[Start of SOURCE]
PROC's Santy X-clusive
19th Dec 2007
SANTY EXCLUSIVE
Alan Ger
"Can't
ye fix it like?" |
The meeting was conducted in a bar in Ahakista on the Sheep's Head peninsula so as not to raise suspicions about the Lapland diplomat - his small stature and pointy ears not being out of place in the remote West Cork hamlet.
Over a toasted special, both parties discussed issues concerning Santy's deliveries but the elf refused to reveal the route that Daidí na Nollaig would be taking across the county this year.
PROC officials had raised the issue as there were fears that the usual approach from the south coast may set off 'white Christmas' alarm bells on the coastguard and Navy radar screens continually monitoring the area for drug traffickers.
Typical:
public sector workers on the hop. |
SANTY'S CARBON
EMMISSIONS
Also on the elf's agenda was passing PROC detailed information on Santy's new environmentally friendly sleigh. While it is well known that reindeers provide most of the vehicle's power, in recent years Santy's engineer's have had to add two supplementary jet fuel engines such was heavy load of toys for Cork alone.
"Cork kids are so good that Santy has to bring twice as many toys for them as those in other counties", the elf said, "this has put an extra load on the sleigh in recent years and it has been necessary to add more power the sled".
Originally engineers had been working on a nuclear powered sled but the "Nuclear Free Zone" signs at Cork City's bounds hindered their advancement. Fears had been raised at City Council that Cork's vehement stance on the nuclear issue might force Santy to dump presents for some children outside the city for collection by their parents on Christmas morning.
SANTY'S PARKING
PERMIT
Other councilors raised the issue of the sleigh being towed away or clamped
if found parked illegally but on this issue a "city wide parking permit"
was issued by officials at City Hall's Traffic Division and mailed to Lapland
for Santy to display on his sleigh while visiting Cork.
Two weeks ago PROC learned that design engineers at Boeing successfully tested a prototype sleigh which will allow Santy to use the power of jet propulsion but with a fuel that does not contribute to global warming.
The mysterious fuel, believed to be a volatile composite of hydrogen, sodium and magic dust, is being heralded as a guarantee that every well behaved Cork smallie will get what they asked for this Christmas.
When
Kieran Fallon heard there was snow in Lapland he jumped on the plane.
[End of SOURCE]
[TASK INSTRUCTIONS]
**a.** Reproduce the part of the Santy article starting at "was issued by" and ending at "on the plane.", switching "Boeing" to "Airbus".
**b.** Answer these questions from the Santy article:
(i) Where was the meeting with the Lapland diplomat held?
(ii) How many supplementary jet fuel engines did Santy's engineers add to the sleigh?
(iii) What did officials at City Hall's Traffic Division mail to Lapland?
[Start of INFORMATION SHOWN]
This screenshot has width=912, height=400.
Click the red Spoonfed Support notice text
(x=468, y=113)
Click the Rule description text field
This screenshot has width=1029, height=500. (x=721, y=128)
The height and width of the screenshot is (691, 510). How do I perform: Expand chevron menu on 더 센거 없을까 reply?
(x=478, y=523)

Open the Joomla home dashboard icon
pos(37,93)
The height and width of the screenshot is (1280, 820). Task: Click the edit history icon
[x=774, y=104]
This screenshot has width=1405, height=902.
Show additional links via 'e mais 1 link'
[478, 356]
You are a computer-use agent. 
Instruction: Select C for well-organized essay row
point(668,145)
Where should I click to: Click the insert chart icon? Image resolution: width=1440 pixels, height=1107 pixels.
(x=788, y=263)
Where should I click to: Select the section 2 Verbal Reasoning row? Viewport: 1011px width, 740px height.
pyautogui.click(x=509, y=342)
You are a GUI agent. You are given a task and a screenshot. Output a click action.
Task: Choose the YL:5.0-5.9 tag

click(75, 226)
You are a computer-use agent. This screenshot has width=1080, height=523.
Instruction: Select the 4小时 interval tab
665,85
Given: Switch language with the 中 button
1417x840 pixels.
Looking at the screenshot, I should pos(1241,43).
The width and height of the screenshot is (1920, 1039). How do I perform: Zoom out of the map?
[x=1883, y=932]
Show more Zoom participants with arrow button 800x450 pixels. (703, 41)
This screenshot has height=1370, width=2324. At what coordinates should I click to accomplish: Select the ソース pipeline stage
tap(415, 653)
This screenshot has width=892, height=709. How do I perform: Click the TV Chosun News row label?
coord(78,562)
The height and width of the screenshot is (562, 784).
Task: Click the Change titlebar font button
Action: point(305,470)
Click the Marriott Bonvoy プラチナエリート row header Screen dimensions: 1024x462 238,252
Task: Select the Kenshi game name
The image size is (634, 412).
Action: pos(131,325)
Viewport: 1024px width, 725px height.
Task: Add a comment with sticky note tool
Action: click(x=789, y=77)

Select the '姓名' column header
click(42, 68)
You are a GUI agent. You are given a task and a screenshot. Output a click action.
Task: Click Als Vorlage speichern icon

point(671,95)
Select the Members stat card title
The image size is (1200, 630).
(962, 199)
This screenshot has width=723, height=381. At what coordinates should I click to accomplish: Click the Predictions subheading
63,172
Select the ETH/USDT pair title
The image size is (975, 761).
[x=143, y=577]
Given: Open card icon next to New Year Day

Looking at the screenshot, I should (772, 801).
[End of INFORMATION SHOWN]
[TASK ANSWERS]
**a.**
was issued by officials at City Hall's Traffic Division and mailed to Lapland
for Santy to display on his sleigh while visiting Cork.
Two weeks ago PROC learned that design engineers at Airbus successfully tested a prototype sleigh which will allow Santy to use the power of jet propulsion but with a fuel that does not contribute to global warming.
The mysterious fuel, believed to be a volatile composite of hydrogen, sodium and magic dust, is being heralded as a guarantee that every well behaved Cork smallie will get what they asked for this Christmas.
When
Kieran Fallon heard there was snow in Lapland he jumped on the plane.

**b.**
(i) In a bar in Ahakista on the Sheep's Head peninsula.
(ii) Two.
(iii) A "city wide parking permit" for Santy to display on his sleigh while visiting Cork.